As far as I know neither %F0
nor %F0%
are valid url path sequences.
And percent symbol should be decoded within context of following two HEXDIGs.
(I could be wrong, but this is my current understanding)
@gyermolenko Hello, sorry about long answer. I think if
URL('http://ex.com/%F0').path
return '/%F0', then
URL('http://ex.com/%F0%').path
should retun '/%F0%25'
Becouse I think url decode \ encode should be equivalent
I would say URL('http://ex.com/%F0%').path
should produce '/%F0%'
.
The current behavior is buggy
I was wrong, a single percent should be percent-encoded as %25
according to RFC 3986:
Because the percent ("%") character serves as the indicator for percent-encoded octets, it must be percent-encoded as "%25" for that octet to be used as data within a URI.
@Faunris assumption is correct:
URL('http://ex.com/%F0%').path
should produce '/%F0%25'
imho If you absolutely need to encode custom invalid sequences you should be consistent and turn every "%" into "%25". E.g. "%F0%" into "%25F0%25". Online url-encoders do that way.
Looks viable, thanks. My current vision is: the problem exists (while the case is pretty rare). It should be fixed, but we need to figure out the desired behavior. I appreciate any proposal.
Here are some results. I highlighted ones that I consider invalid in red. https://docs.google.com/spreadsheets/d/1L3IKXMUh5Ya9D_PIT9ogaFeISj_SVEWMkblme3Xiyt0
Expected results correspond to my understanding of rfc3986 . Also to 3rd party online tools (i.e. first googled result https://meyerweb.com/eric/tools/dencoder/). Although I review their results critically.
I think "%D0" is valid encoded symbol. It shouldn't additional encode.
For example: %25 is pct-encoded %F0 is pct-encoded And %D0 is pct-encoded We don't need additional encode percent symbol for all pct-encoded group.
2.1 rfc3986
pct-encoded = "%" HEXDIG HEXDIG
2.4 rfc3986
Because the percent ("%") character serves as the indicator for percent-encoded octets, it must be percent-encoded as "%25" for that octet to be used as data within a URI. Implementations must not percent-encode or decode the same string more than once, as decoding an already decoded string might lead to misinterpreting a percent data octet as the beginning of a percent-encoding, or vice versa in the case of percent-encoding an already percent-encoded string.
@Faunris
I think "%D0" is valid encoded symbol.

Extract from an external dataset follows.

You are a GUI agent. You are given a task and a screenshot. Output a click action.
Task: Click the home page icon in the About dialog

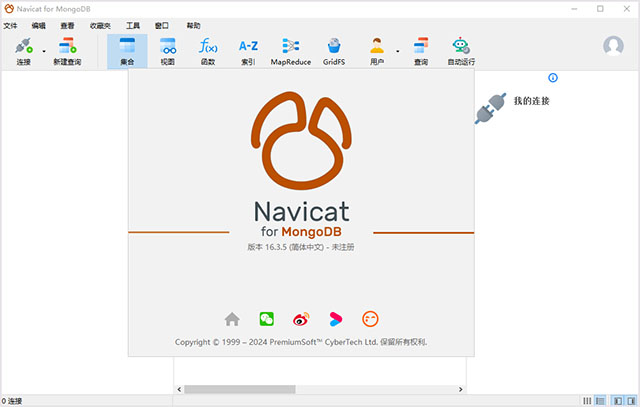point(232,319)
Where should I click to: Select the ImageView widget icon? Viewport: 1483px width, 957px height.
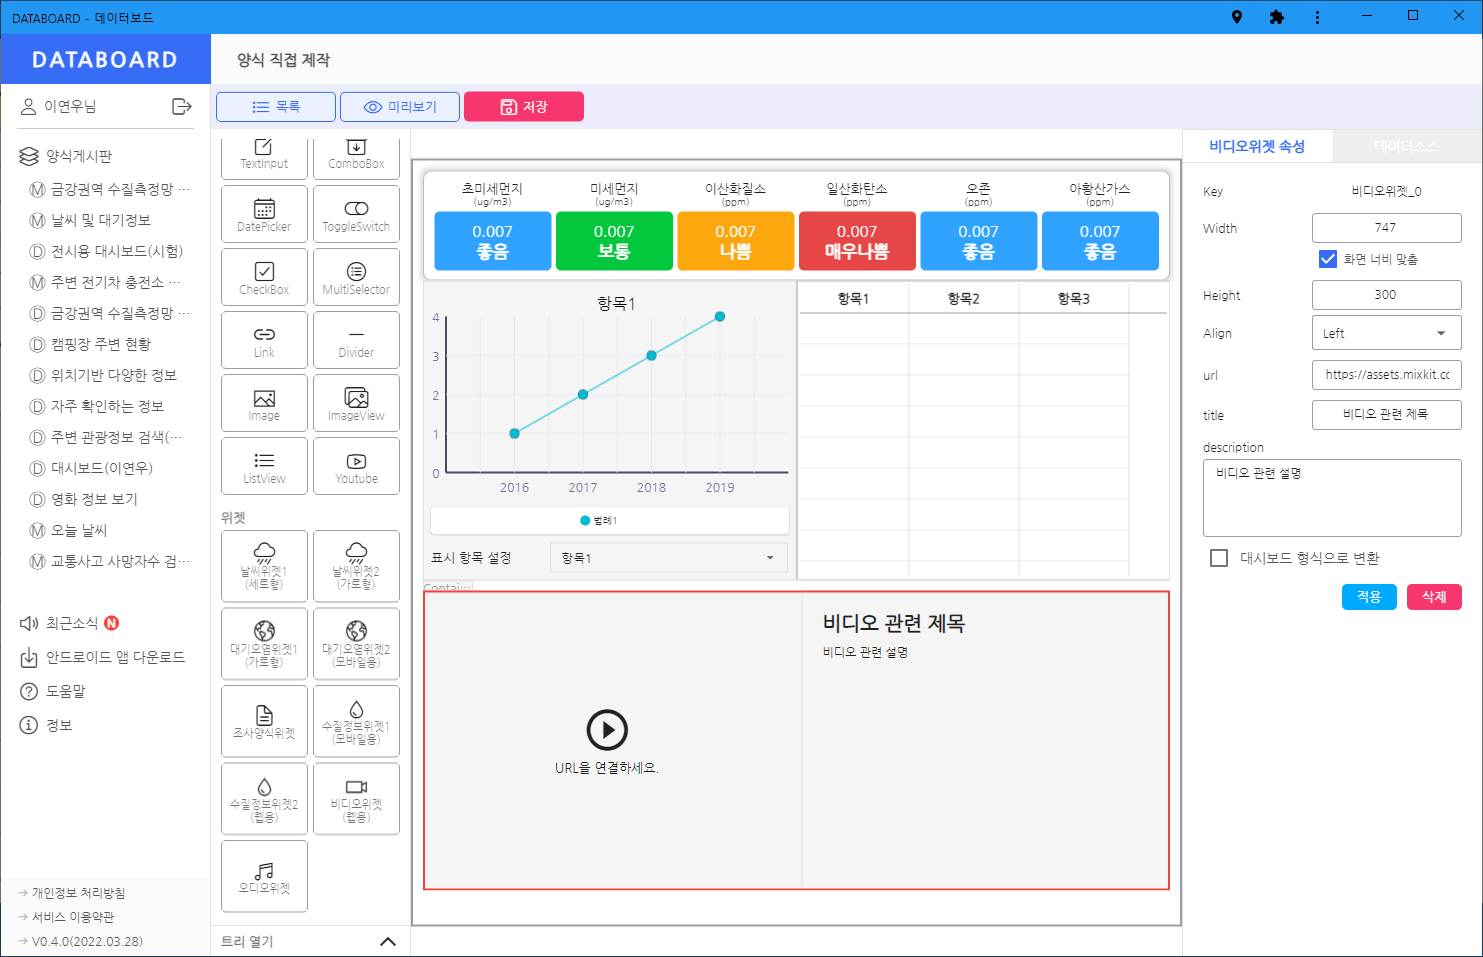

It shouldn't additional encode.
which one? It is not ascii, it is not in unreserved url chars. Why is it valid?
must not percent-encode or decode the same string more than once, as decoding an already decoded string might lead to misinterpreting a percent data octet as the beginning of a percent-encoding, or vice versa in the case of percent-encoding an already percent-encoded string.
for me it means "turn % into %25 only once, to avoid %25 turning into %2525 and so on"
@gyermolenko
which one? It is not ascii, it is not in unreserved url chars. Why is it valid?
Becouse standart say:
pct-encoded = "%" HEXDIG HEXDIG
and in terms of standard % 25 and %D0 valid symbol
Not everything that fits into "%" HEXDIG HEXDIG
is valid (i.e. can be properly decoded back).

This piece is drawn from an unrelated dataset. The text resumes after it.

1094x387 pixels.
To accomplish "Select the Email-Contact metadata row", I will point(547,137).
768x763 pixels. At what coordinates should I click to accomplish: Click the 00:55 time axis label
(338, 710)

Hence my question - what string was encoded into "%D0"?
It is discussable how %F0
should be decoded, but decoding %25
depends on the preceding characters:
>>> u = URL('/%25'); u.raw_path, u.path
('/%25', '/%')
>>> u = URL('/%F0%25'); u.raw_path, u.path
('/%F0%25', '/%25')
Should not %25
be always decoded as %
? This looks like a bug.
There is also difference between Python and Cython implementations.
Python implementation:
>>> URL('/%/%25')
URL('/%25/%25')
Cython implementation:
>>> URL('/%/%25')
URL('/%25/%2525')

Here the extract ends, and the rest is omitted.